Family Finance Co. (FFC), a publicly traded commercial bank located in South Carolina, has a December 31 year-end. FFC invests in a variety of securities to enhance returns, managing its investment portfolio in an effort to earn returns greater than interest paid on bank deposits and other liabilities. As of December 31, 2020, FFCs investments primarily consist of (1) mortgage-backed securities (MBS), (2) equity securities of nonpublic companies, and (3) plain vanilla interest rate swaps that FFC uses to hedge its exposure to variable interest rates on its corporate debt. All cash payments made under these instruments are in U.S. dollars.

FFC accounts for the MBS and equity securities at fair value with changes in fair value reflected in earnings. Because FFC uses the interest rate swap in a cash-flow hedge, it measures the derivative at fair value, presenting the fair value change in OCI.

Facts related to specific securities and derivatives owned by FFC are described below.

Instrument 1 Mortgage-Backed Security

On September 1, 2020, FFC invested in an S&P AA-rated tranche of a privately issued pass-through MBS (i.e., nonagency) with a stated maturity of 30 years. The underlying collateral for the MBS is subprime mortgages on residential properties.

On September 30, 2020, FFC measured the fair value of the MBS using a market approach valuation technique that was based on inputs that did not require a significant adjustment. These inputs included quoted prices in active markets for similar MBSs with insignificant adjustments for differences between the MBS held by FFC and similar securities.

In Q4 2020, the market for the MBS became increasingly volatile with some periods of declining activity. The volatility was evidenced through fluctuating bid-ask spreads. However, FFC concluded that (1) there were observable transactions for the MBS or similar MBSs and (2) the prices for those transactions were current and therefore did not reduce their relevance to the fair value measurement. On the basis of the evidence, FFC determined that the observed transactions were orderly and that the adjustments to the observed transactions required to measure fair value for its MBS are insignificant on the measurement date.
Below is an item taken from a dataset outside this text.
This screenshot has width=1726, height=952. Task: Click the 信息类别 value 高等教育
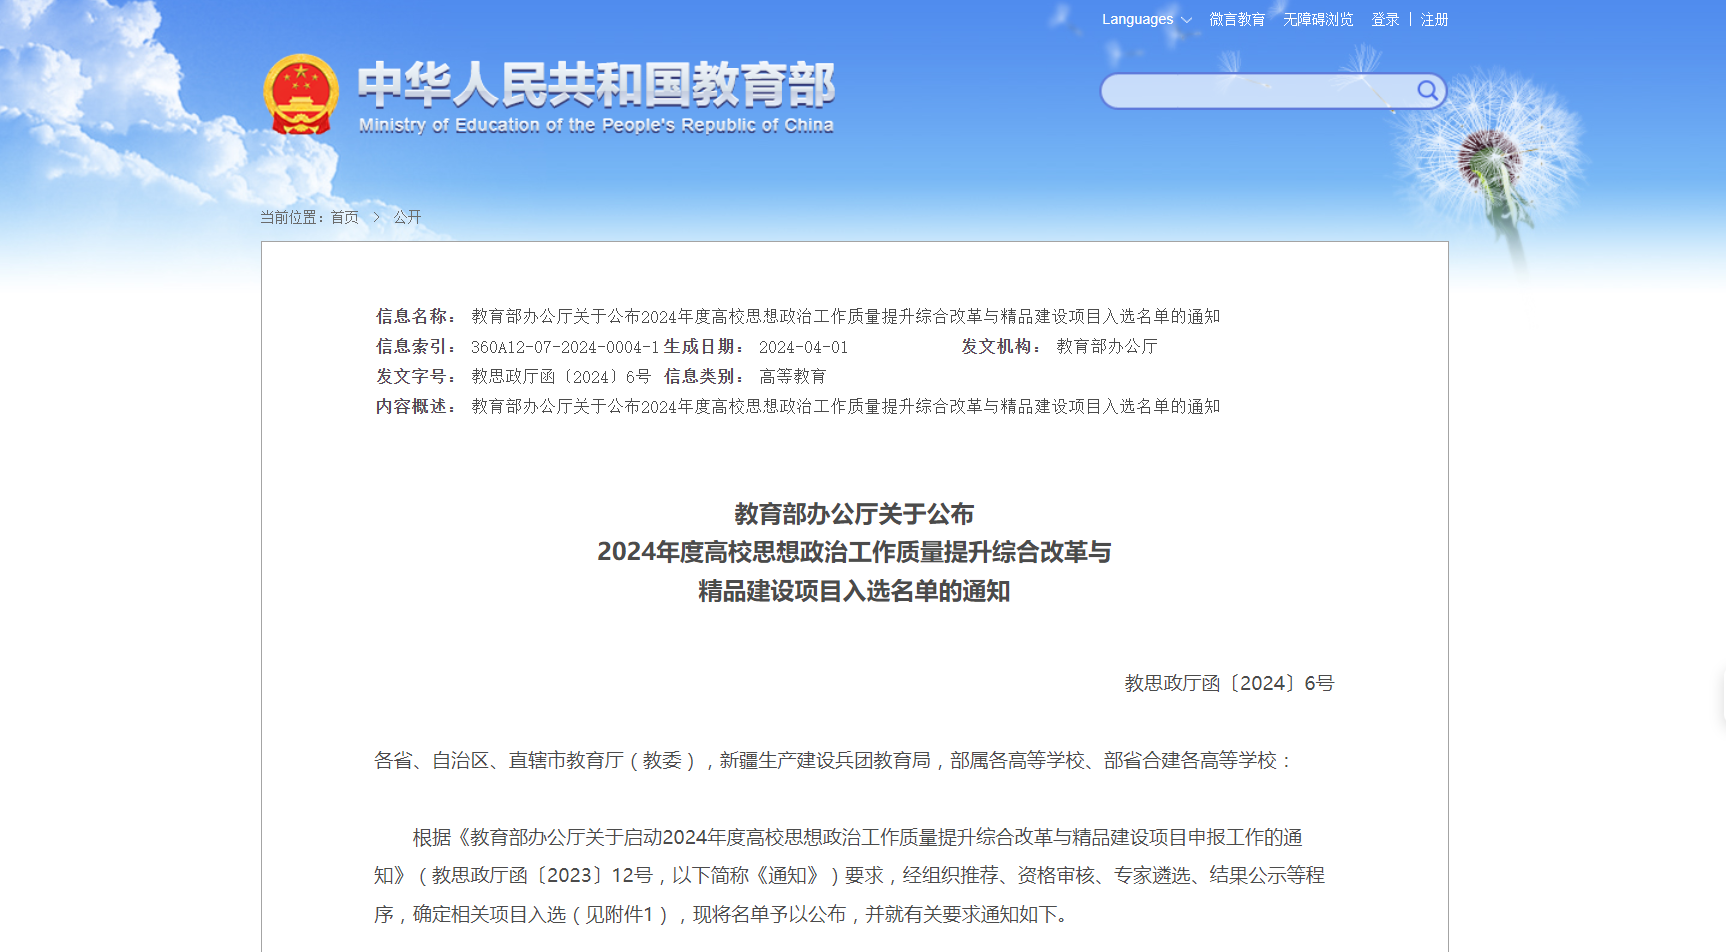pyautogui.click(x=792, y=377)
As an alternative, FFC considered using a theoretical income-approach pricing model. Such a pricing model takes into account the relationship between interest rates and loan prepayment speeds. Mortgage prepayments are usually made because either a home is sold or the homeowner is refinancing to a new mortgage, presumably with a lower interest rate. Since these two sources of risk (interest rate and prepayment) are linked, this relationship must be factored into the model. FFC recognized that there would be substantial complexity in using an appropriate mathematical model for valuing its MBS.

FFC measured the fair value for its MBS by using only the observed market transactions referenced above because the alternative pricing model was inherently complex and would require significant assumptions.

Required:

Determine the appropriate classification in the fair value hierarchy for each of the instruments referenced in the case as of December 31, 2020. Provide support for your classification. Cite appropriate authoritative guidance where necessary.